Records for the task »
--------------------

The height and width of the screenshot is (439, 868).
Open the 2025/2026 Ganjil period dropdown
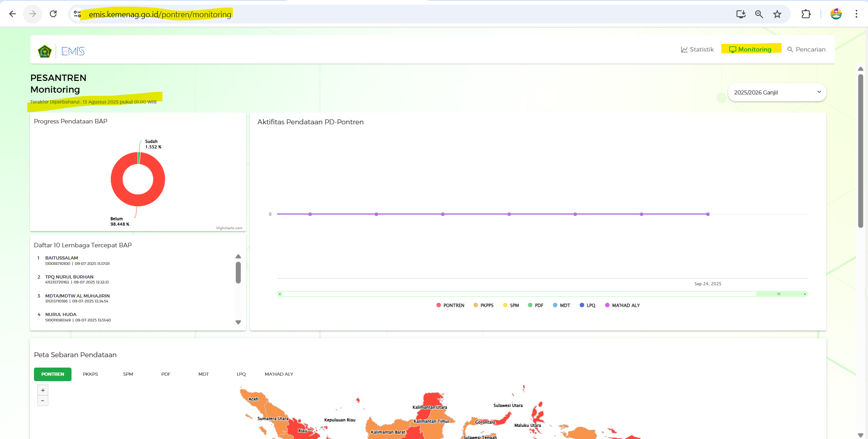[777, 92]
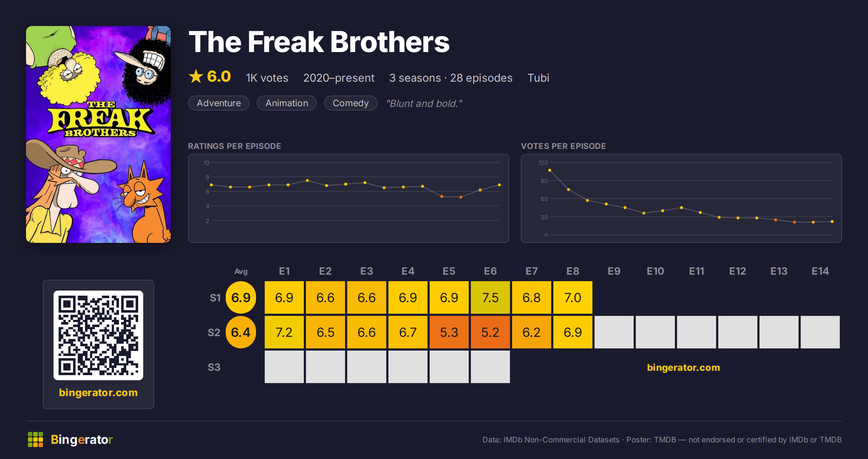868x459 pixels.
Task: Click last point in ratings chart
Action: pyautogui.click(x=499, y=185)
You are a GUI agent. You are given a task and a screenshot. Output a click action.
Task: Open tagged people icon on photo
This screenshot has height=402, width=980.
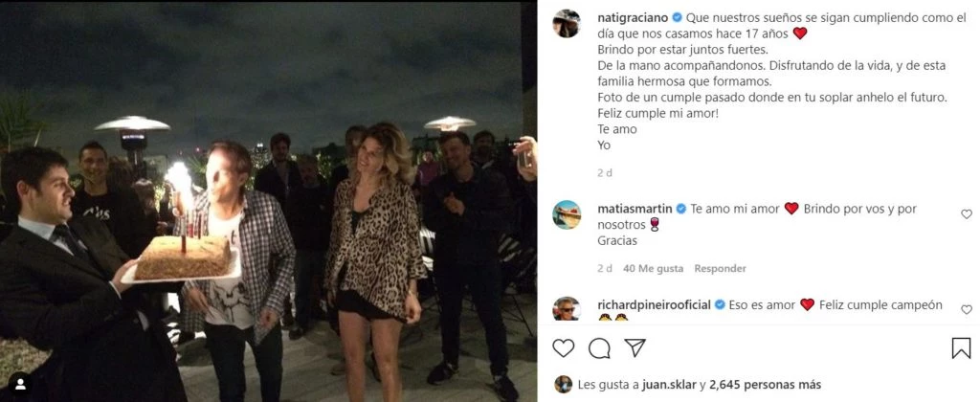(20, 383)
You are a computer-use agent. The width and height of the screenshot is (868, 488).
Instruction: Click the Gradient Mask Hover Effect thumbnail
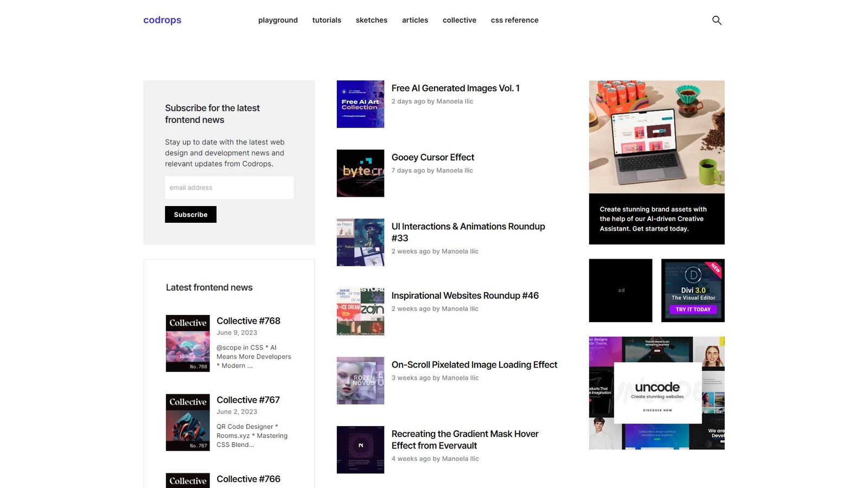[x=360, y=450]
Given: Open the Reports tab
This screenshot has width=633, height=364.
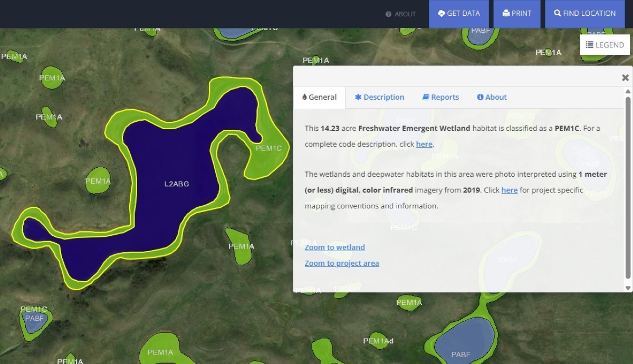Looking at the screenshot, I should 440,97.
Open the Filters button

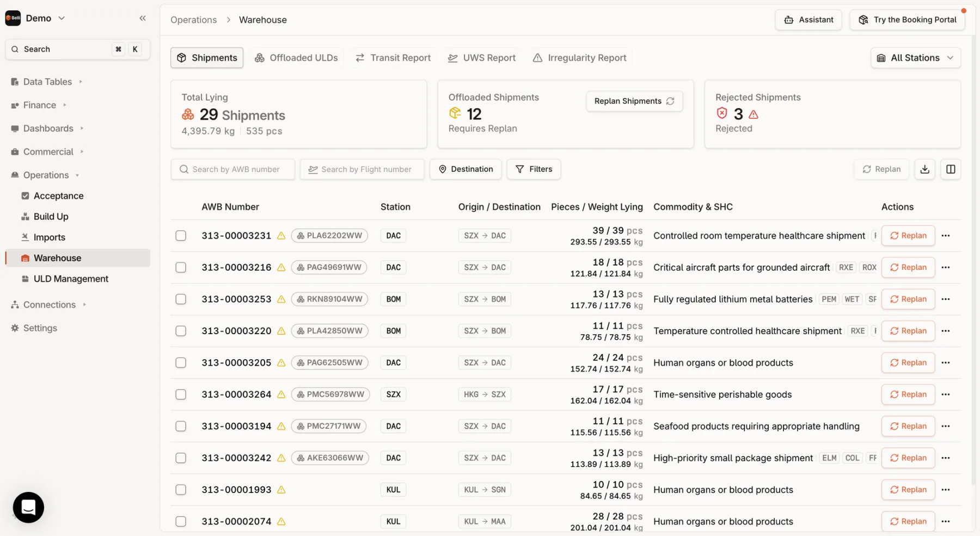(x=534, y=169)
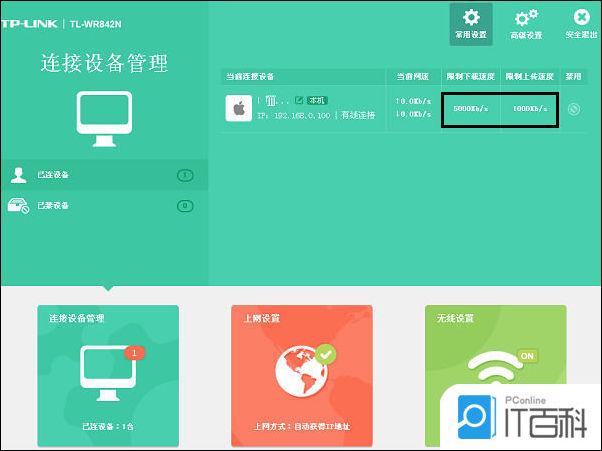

--------------------

Exercise aim »
Reproduce, with no pictures, the lines from the one containing "Task: Open tagged people icon on photo" to the end of the records above, exactly and inclusively.

Problem solution »
Task: Open tagged people icon on photo
This screenshot has height=402, width=980.
(20, 383)
You are a computer-use agent. The width and height of the screenshot is (868, 488).
Instruction: Click the Gradient Mask Hover Effect thumbnail
[x=360, y=450]
Given: Open the Reports tab
This screenshot has width=633, height=364.
Looking at the screenshot, I should 440,97.
Open the Filters button

(x=534, y=169)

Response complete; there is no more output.